The Beauty of Mathematics - Personal Notes for Chapters 7 and 8

Chapter 7 Jarinick and Modern Language Processing

Summary: Learning is a lifetime thing.

Chapter 8 The Beauty of Simplicity—Boolean Algebra and Search Engines

⭐Search engine principle :

①Automatically download as many web pages as possible

②Establish a fast and effective index

③ Fair and accurate ranking of web pages based on relevance

1 Boolean algebra

The relationship between literature search and Boolean operations: For example, if you want to find out about atomic energy, you don't want to know about the atomic bomb. You can write such a query statement "Atomic energy AND application AND (NOT atomic bomb)", indicating that the documents that meet the requirements must meet three conditions at the same time:

Contains atomic energy, includes applications, does not include atomic bombs

A document has a TRUE or FALSE answer for each of the above conditions. In this way, logical reasoning and calculation are combined into one.

2 index

Indexing makes search engines so quickly ready to find a large number of results.
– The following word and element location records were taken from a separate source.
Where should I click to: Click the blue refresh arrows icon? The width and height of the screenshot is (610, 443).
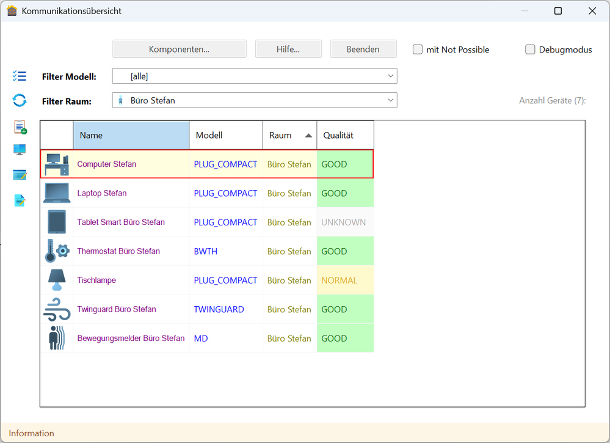coord(20,100)
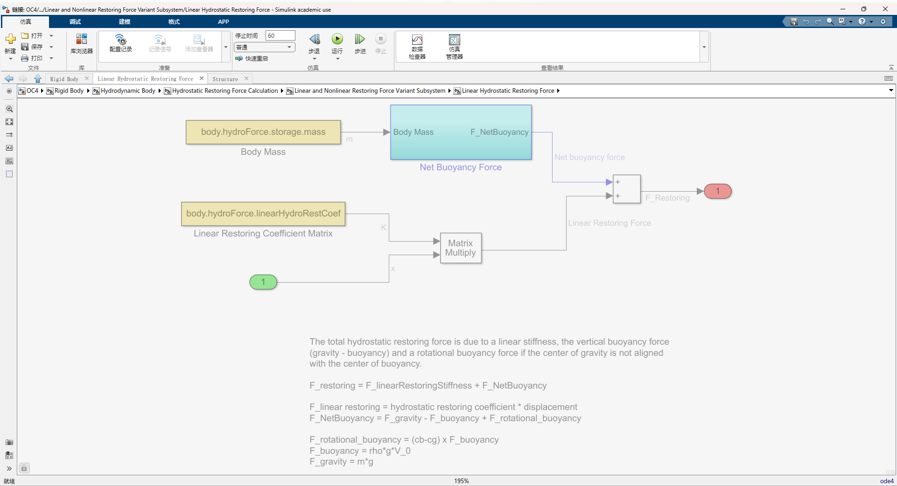Select the zoom tool in the left palette

[x=9, y=109]
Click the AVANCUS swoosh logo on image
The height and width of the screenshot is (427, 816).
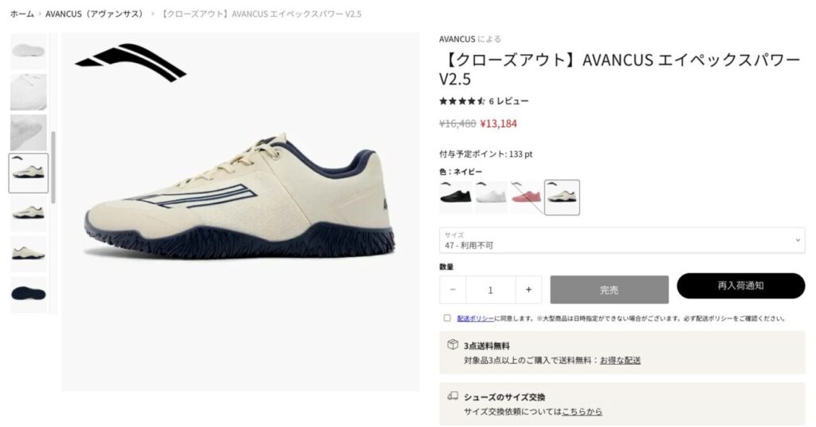131,62
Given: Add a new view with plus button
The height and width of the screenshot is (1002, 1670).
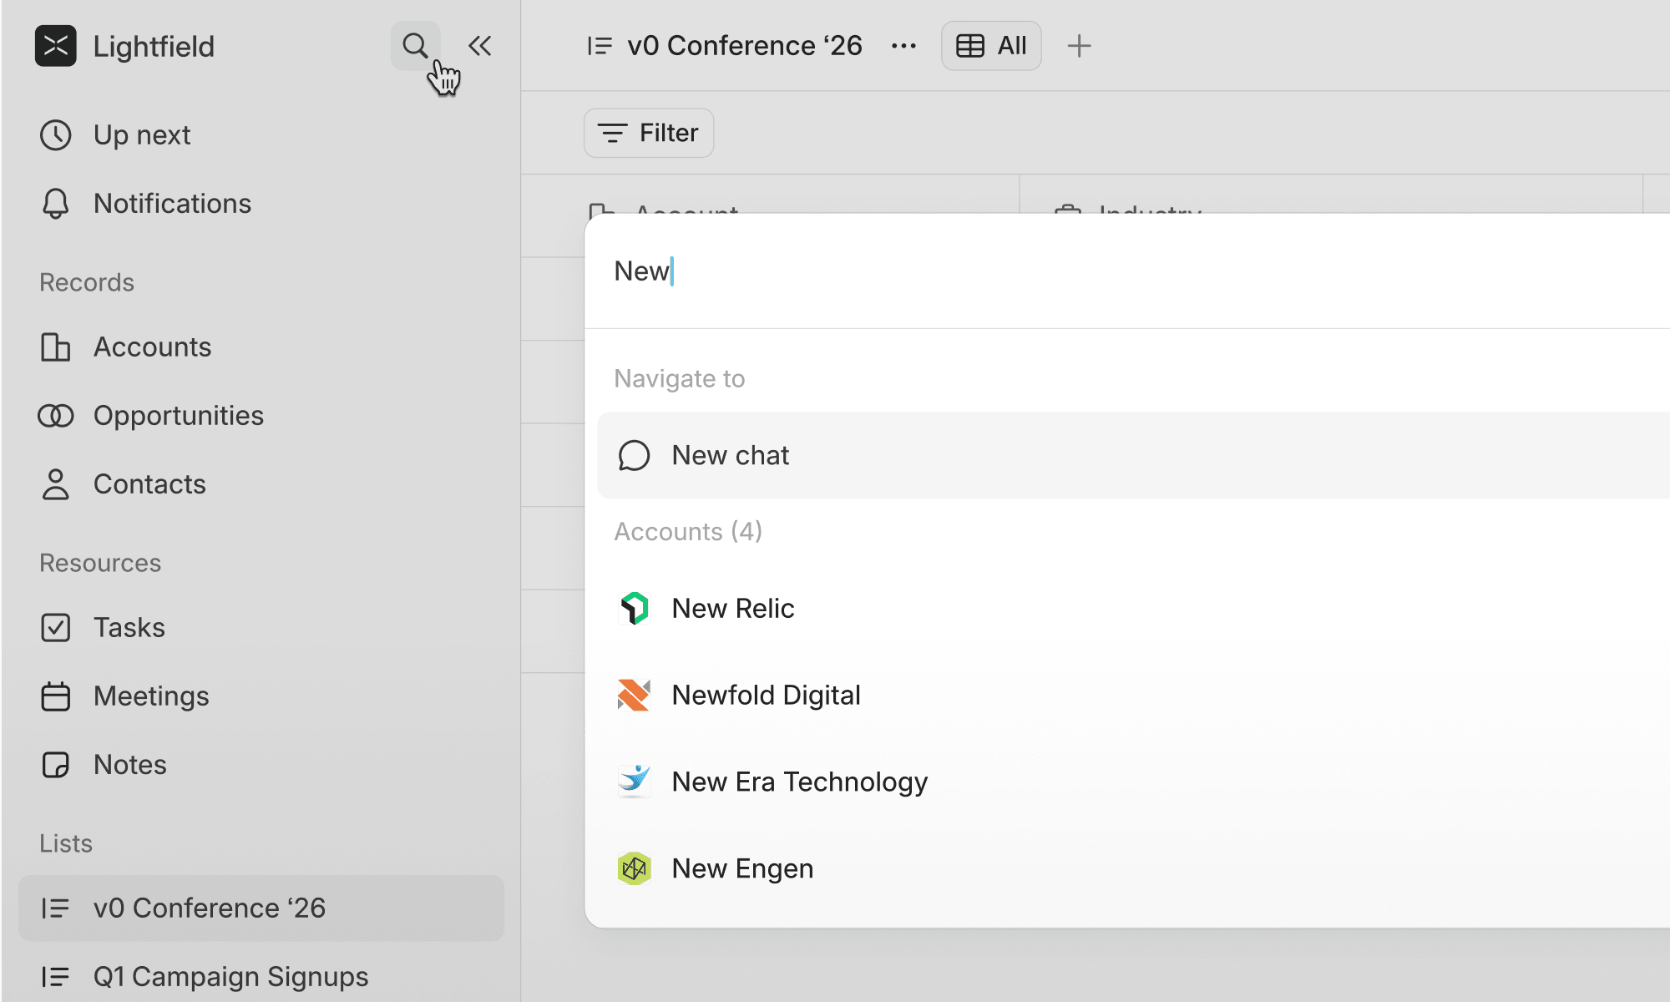Looking at the screenshot, I should click(x=1079, y=46).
The query statement (SQL) of the database supports various complex logical combinations, but the basic principle behind it is based on Boolean operations.

The simplest index structure is to use a long binary number to indicate whether a keyword appears in each document. There are as many documents as there are documents, and each bit corresponds to a document, 1 means the corresponding document has this keyword, and 0 means not. In fact, it is about the process of quantizing texts that vary widely.

Note that doing boolean operations is very, very fast . Therefore, the index of the search engine becomes a large table: each row of the table corresponds to a keyword, and each keyword is followed by a set of numbers, which is the serial number of the document containing the keyword.

Due to the limitation of computer speed and capacity, early search engines could only index important and key subject terms.

Common search engines now index all words. However, this is extremely challenging engineering.

When the index is very large, it is usually stored on different servers in a distributed manner. The common practice is to divide the index into many parts according to the serial number of the webpage and store them in different servers. Whenever a query is accepted, the query is distributed to many servers, which simultaneously process user requests in parallel, and return the results to the main server for merge processing, and finally return the results to the user.

Users have more and more content, and according to this, indexes of different levels are designed . Commonly used fast, very low requirements.